Nor, significantly, is it sufficient to avoid paradox to insist on the formal constraints and definitions to which Ketland refers. We get the same problem with a slight modification of his definition (7) together with a reasonable stipulation concerning the extension of predicate “P,” where both the definition and the assumption satisfy Ketland's formal constraints, as we write instead:
| (1) ∀x∀y(P(x + y) ↔ x < y)||Definition|
| (2) ∀x∀y(P(x + y) ↔ P(y + x))||Assumption|
| (3) ∀y(P(0 + y) ↔ 0 < y)||1|
| (4) P(0 + 1) ↔ 0 < 1||3|
| (5) 0 < 1||Theorem of arithmetic|
| (6) P(0 + 1)||4,5|
| (7) ∀y(P(1 + y) ↔ 1 < y)||1|
| (8) P(1 + 0) ↔ 1 < 0||7|
| (9) ¬(1 < 0)||Theorem of arithmetic|
|(10) ¬P(1 + 0)||7,8|
|(11) P(1 + 0)||2,6|
|(12) P(0 + 1) ∧ ¬P(0 + 1)||10,11|
Ketland's formal constraint, requiring that whatever higher-order predicate variables appear in the definiens also occur in the definiendum, is therefore neither a necessary nor a sufficient impediment to logical paradox. Reckless predicates get us into logical trouble regardless of whether or not we observe Ketland's restriction. This is evident in the paradoxical constructions presented above, ∀Fn+1∀Fn(Fn+1(Fn) ↔ ∀Gn(Fn+1(Gn) ↔ ¬Fn+1(Gn)) and ∀Fn+1∀Fn(Fn+1(Fn) ↔ ∀Gn+1(Gn+1(Fn) ↔ ¬Gn+1(Fn)), in which the knotty predicate “Fn+1” is introduced in two different ways. The only thing such paradoxes prove is that the predicates themselves harbor hidden logical inconsistencies, that they are syntactically and semantically problematic, and hence are to be avoided in rigorously defining concepts and developing a logically consistent formalism. Logic itself is never to blame for the mischief caused when intrinsically paradoxical applied concepts are brought into logical structures.
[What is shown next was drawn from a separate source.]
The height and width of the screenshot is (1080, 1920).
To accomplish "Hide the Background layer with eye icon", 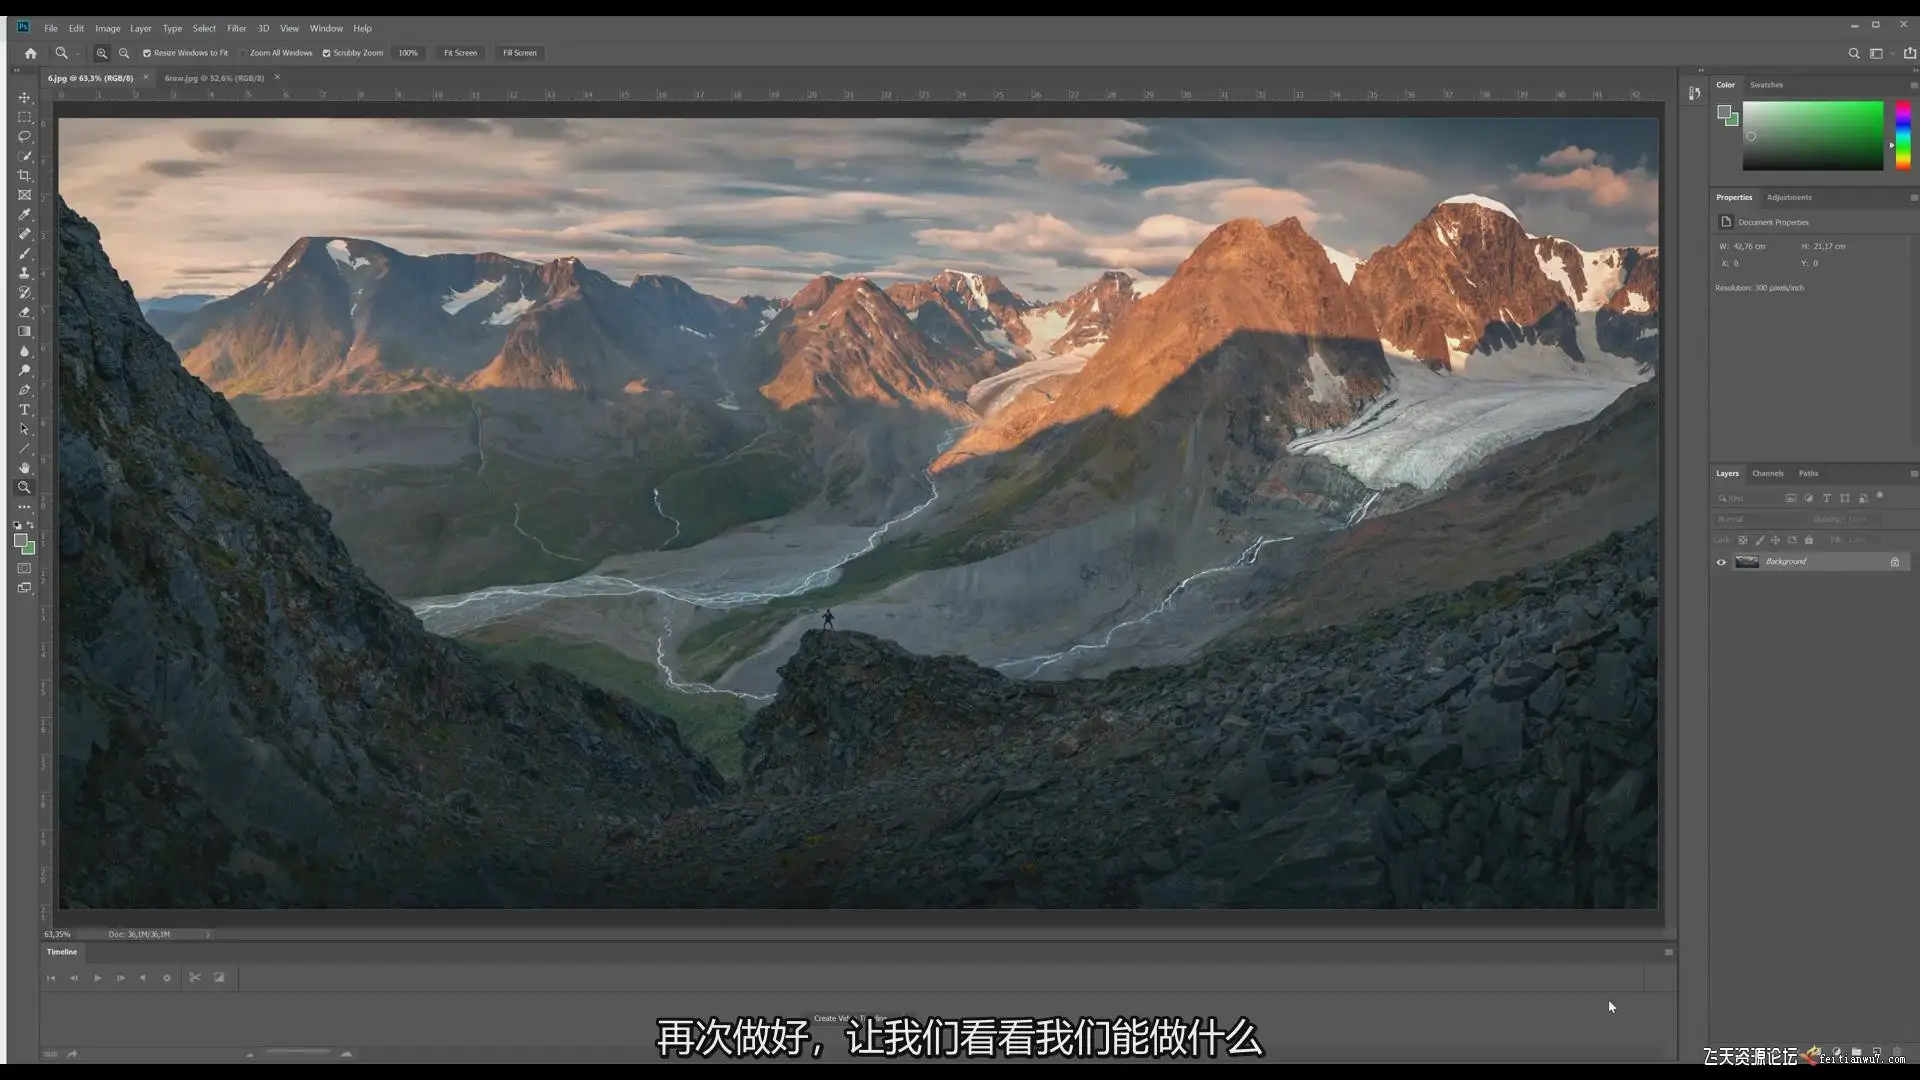I will point(1721,562).
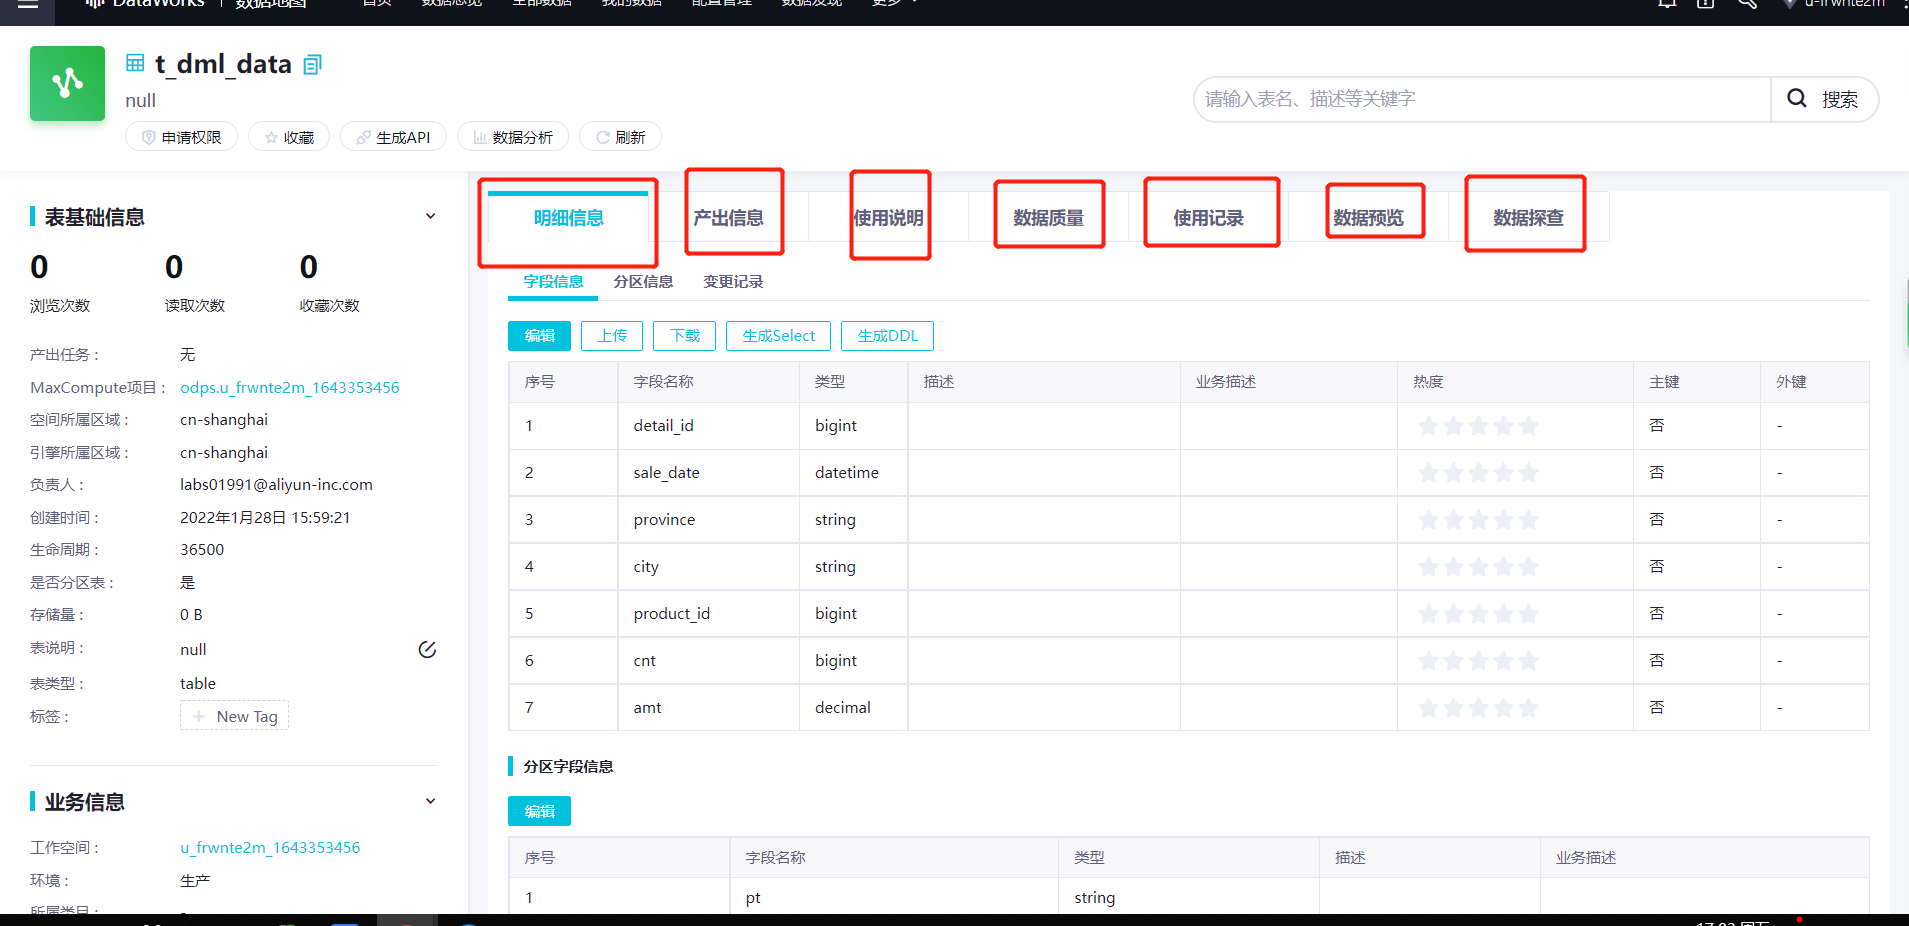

We are not required to accept any and every logically regimented predicate into applied logic. Nor are we automatically committed to the existence of a corresponding property whenever we can formalize such a predicate. The fact that a predicate “P” can be defined in a language does not by itself guarantee that even such logical constructions as Pa, ¬Pa, or ∃x(Px ∨ ¬Px), and so on, must have truth value. Whether they do or not can depend on such extrasyntactical factors as the preferred predicate-quantificational semantics, on the content of “P,” if we are intensionalists, on the contingent state of the world and the existent entities it happens to include and exclude, if we are extensionalists, or, if we are intuitionists, of all extant sound proofs or disproofs of all logical and mathematical theorems and antitheorems, among other kinds of potentially semantically relevant background.
Moreover, if that were the issue, which emphatically it is not, we could always trivially satisfy Ketland's formal constraint on definitions in such cases as my typed definition of heterologicality without affecting its function in the derivation of a typed version of Grelling's paradox. It can be done in a variety of ways, for example, as follows:
∀Fn+1∀Fn((Hn+1(Fn) ∧ Fn+1 = Fn+1) ↔ ¬Fn+1(Fn))
Performing all the same step-by-step uniform substitutions as in my argument for Grelling's revenge produces logical inconsistency and a harmless identity statement within the purely formal constraints on definitions that Ketland recommends. Since the constraints are supposed to be purely formal anyway, it should make no difference that the addition is trivial. The typed Grelling's paradox goes through, and Ketland should have no legitimate complaint to raise about the syntactical probity of the definition by which the argument proceeds.
Any of these considerations taken by itself, and with greater force when considered collectively, implies that the syntactical constraint on definitions Ketland invokes should at most apply only and exclusively to variables in object place rather than predicate place.